Stewart, Robert wrote
Yes, containers of shared_ptrs would work, but they add overhead that isn't always wanted. Then use containers of unique_ptr, like you should (shared_ptr
"like you should" is a rather strong statement.
If you want a container of pointers with the container owning the pointees, in order to use inclusion polymorphism for example, then a container of unique_ptr is the standard solution, while a container of shared_ptr is not only overkill since it adds a lot of useless overhead, it also gives the wrong semantics. A container of clone_ptr is a more elegant solution if you can't use move semantics, since it actually has the right ones. You may want to implement it using COW however since non move-aware containers can do a lot of spurious copies.
All of those schemes mean that the container interface is in terms of those wrapper types rather than raw pointers. They will work, but they complicate the code using the elements. I'm not suggesting that is onerous, but the interface isn't as simple.
How are smart pointers, smart references or smart objects (whatever you want to call them) any more difficult to use than pointers or objects?
The heterogeneous containers, being implemented as class templates, need only be defined in terms of operations supported by its parameterizing types. This merely looks like a container of Adobe.Poly.

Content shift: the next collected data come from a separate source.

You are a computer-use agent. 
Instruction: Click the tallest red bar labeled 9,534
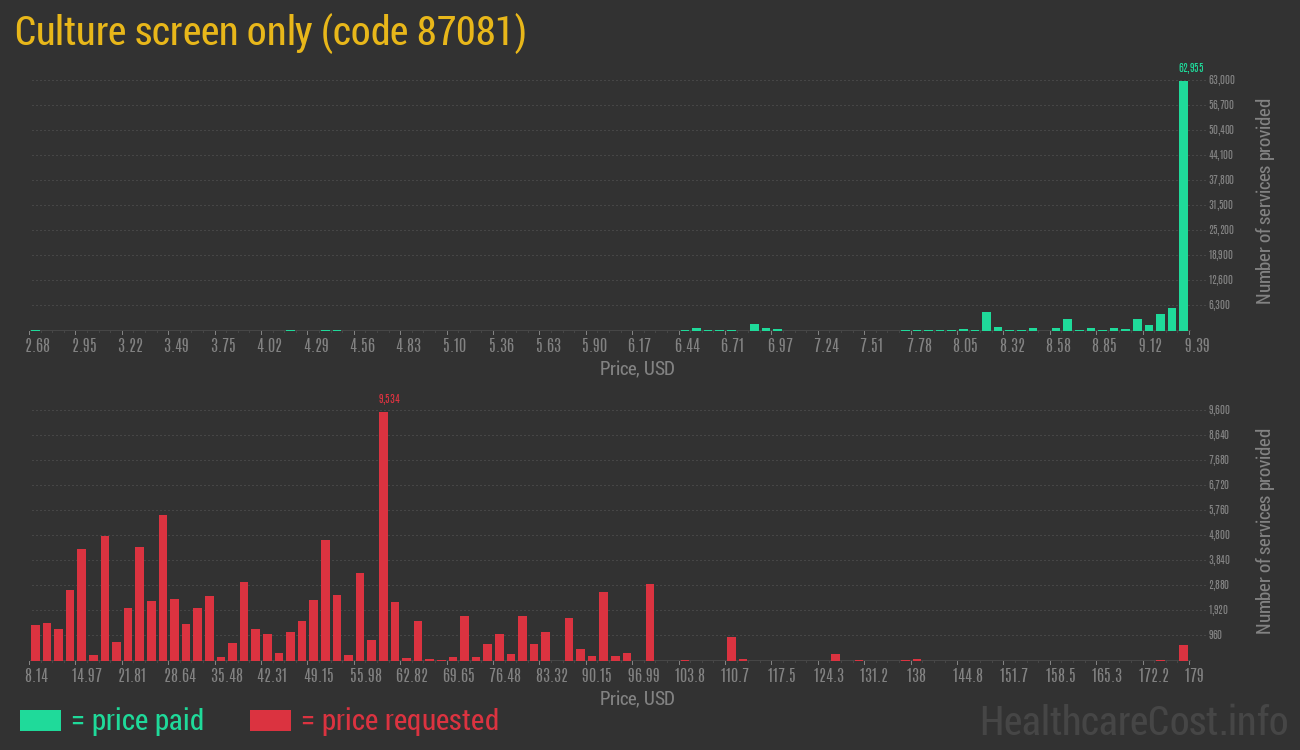[383, 535]
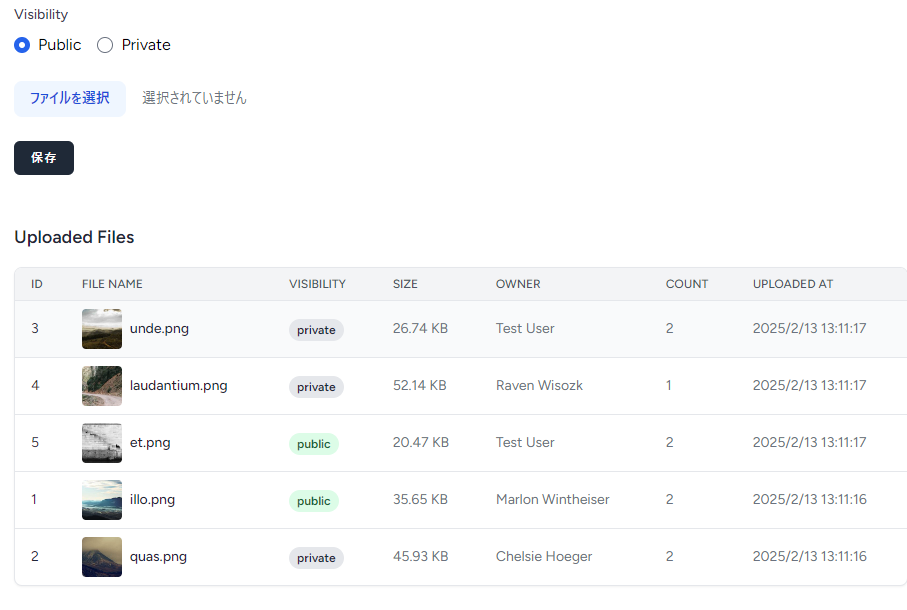Select the Public visibility radio button
The width and height of the screenshot is (907, 610).
coord(22,45)
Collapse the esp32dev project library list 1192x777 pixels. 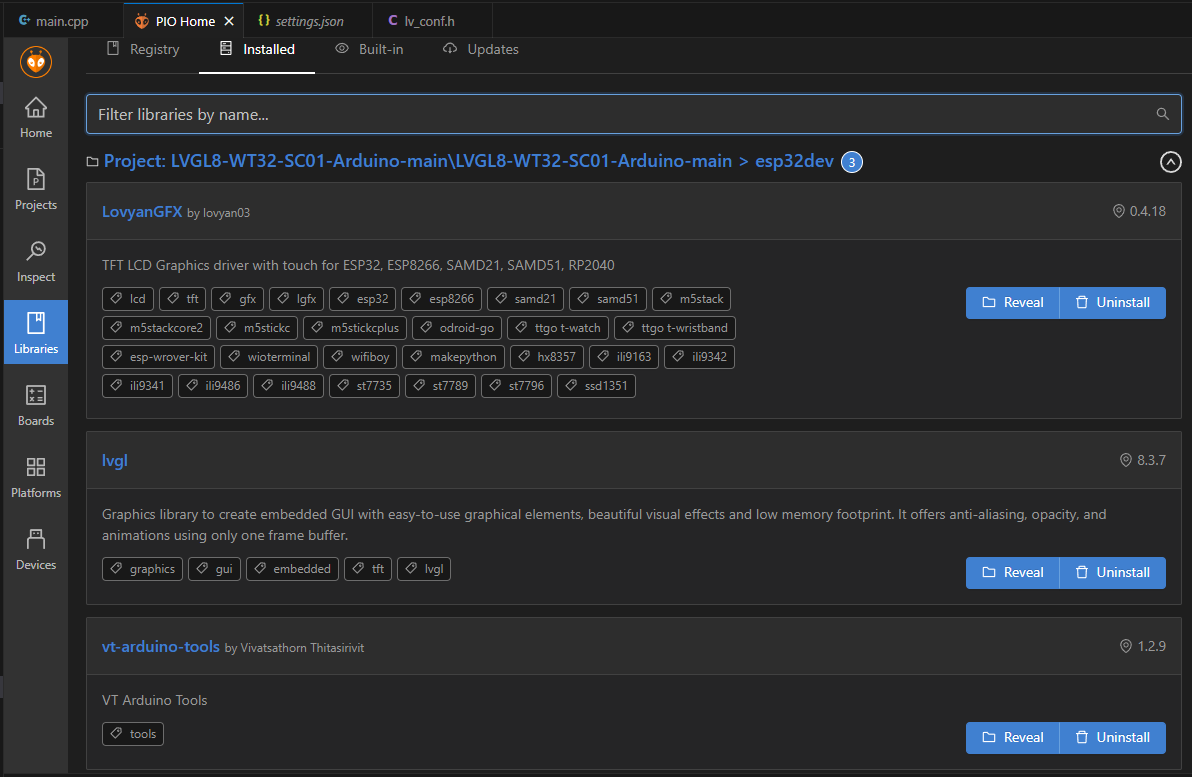click(x=1170, y=161)

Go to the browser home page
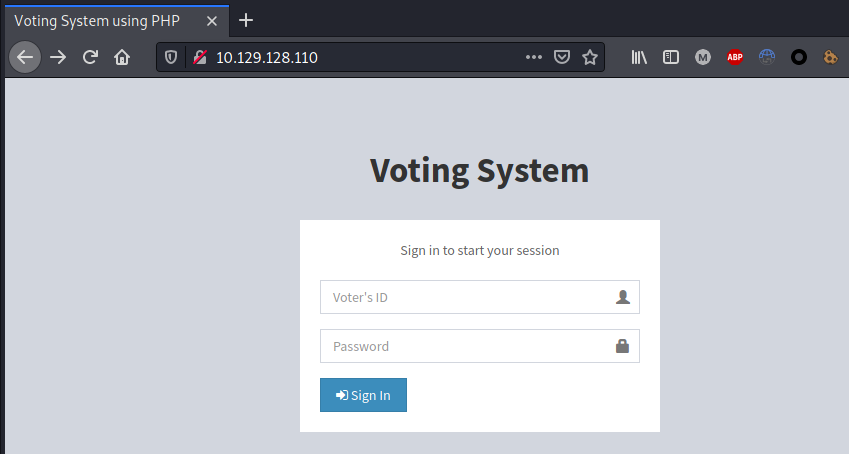click(x=122, y=57)
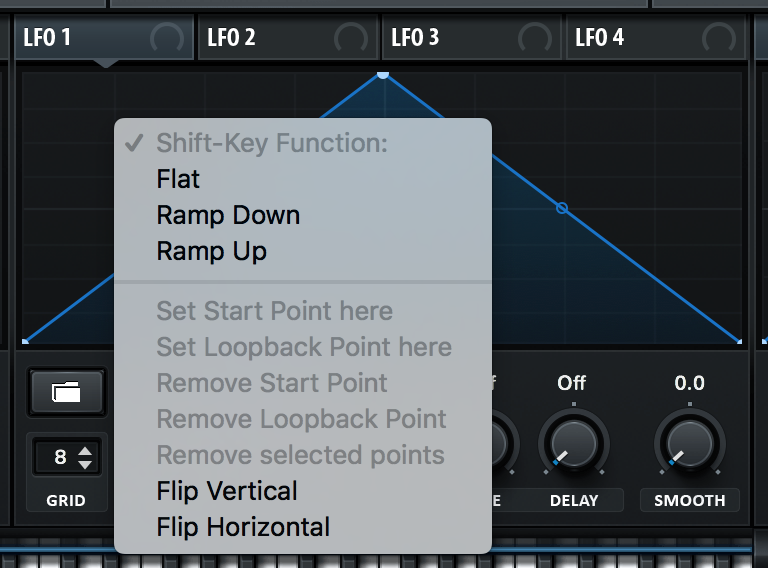Select Ramp Down shift-key function
Image resolution: width=768 pixels, height=568 pixels.
(228, 215)
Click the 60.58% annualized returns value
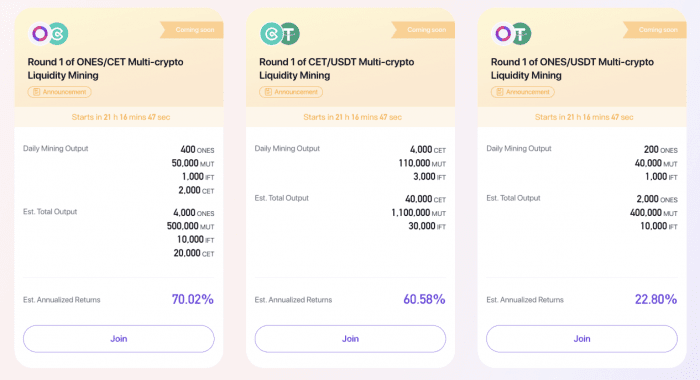The image size is (700, 380). pyautogui.click(x=424, y=299)
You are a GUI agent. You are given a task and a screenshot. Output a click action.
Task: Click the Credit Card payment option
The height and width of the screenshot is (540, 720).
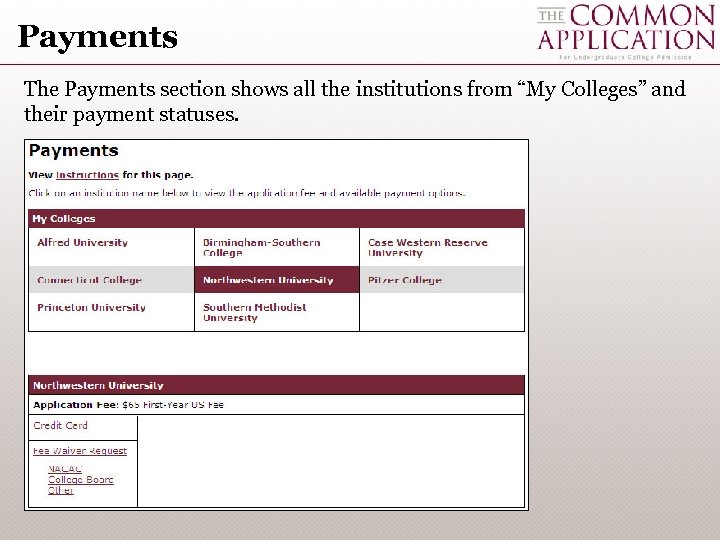[x=60, y=426]
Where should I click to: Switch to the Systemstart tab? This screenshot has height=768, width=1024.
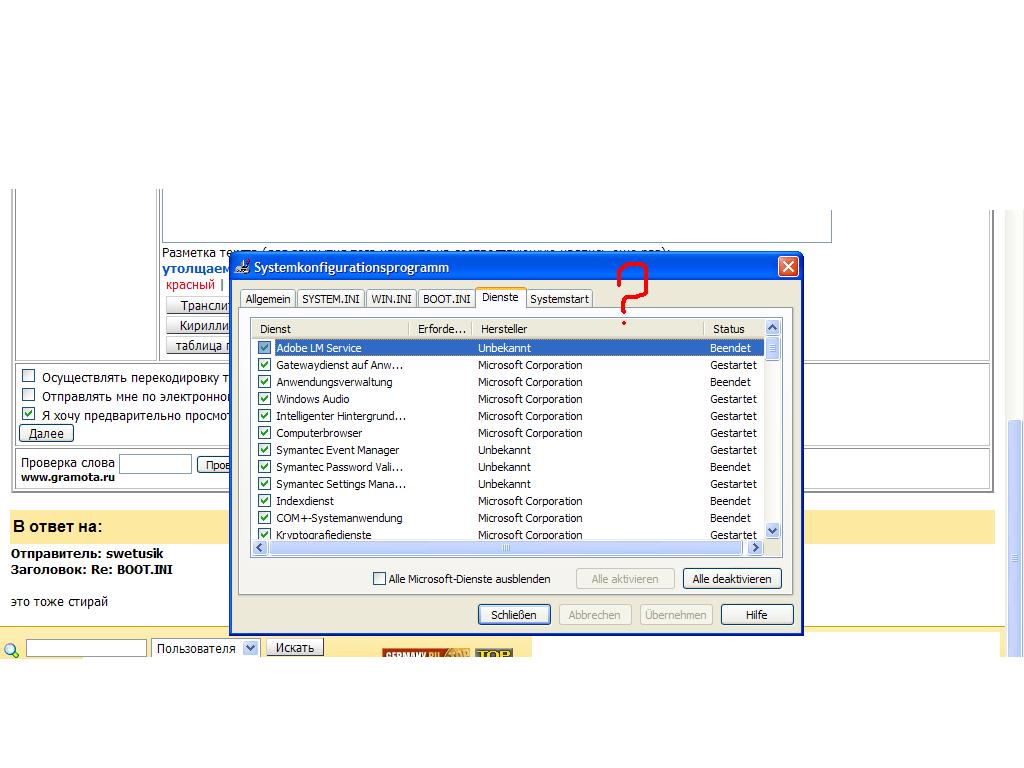pos(559,299)
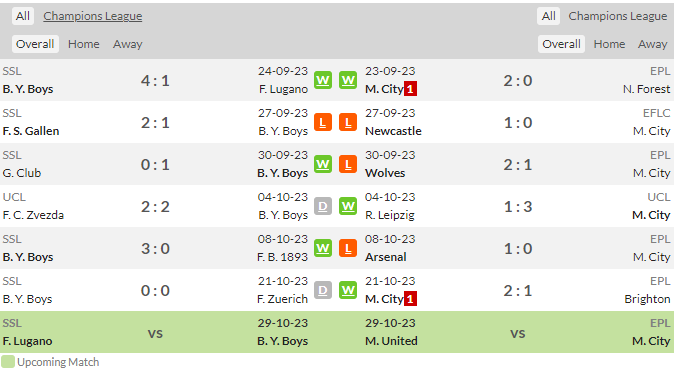Viewport: 677px width, 381px height.
Task: Click the L badge beside Arsenal 08-10-23
Action: tap(348, 248)
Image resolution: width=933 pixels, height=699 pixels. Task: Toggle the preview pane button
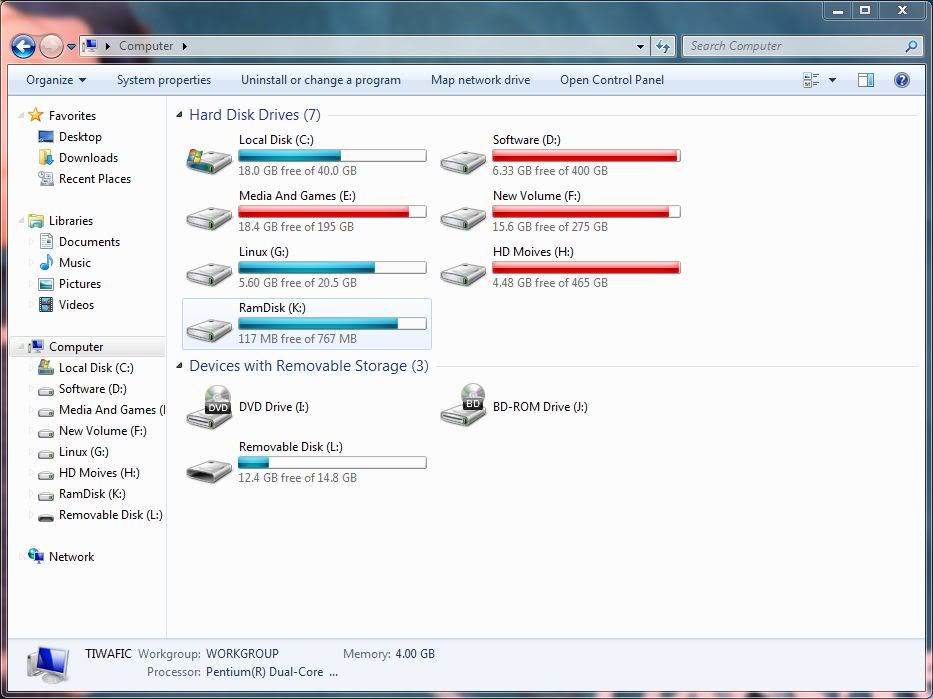[866, 80]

I've never used anything from the Adobe library. You may be right, but why shouldn't Boost provide a clean solution for itself?
Adobe.Poly is a generic type erasure tool, that can implement any type erasure for a given interface given as a parameter. boost::function, boost::any, and a few others from boost are simply special cases of Adobe.Poly (function with a callable interface, any with an empty interface). Boost could have something similar to Adobe.Poly (and I believe it eventually will -- the real issue is how to specify the interface), but this should be completely separate from the very idea of a container, since coupling the two has less advantages than making them separate and is actually harder to design, write and maintain.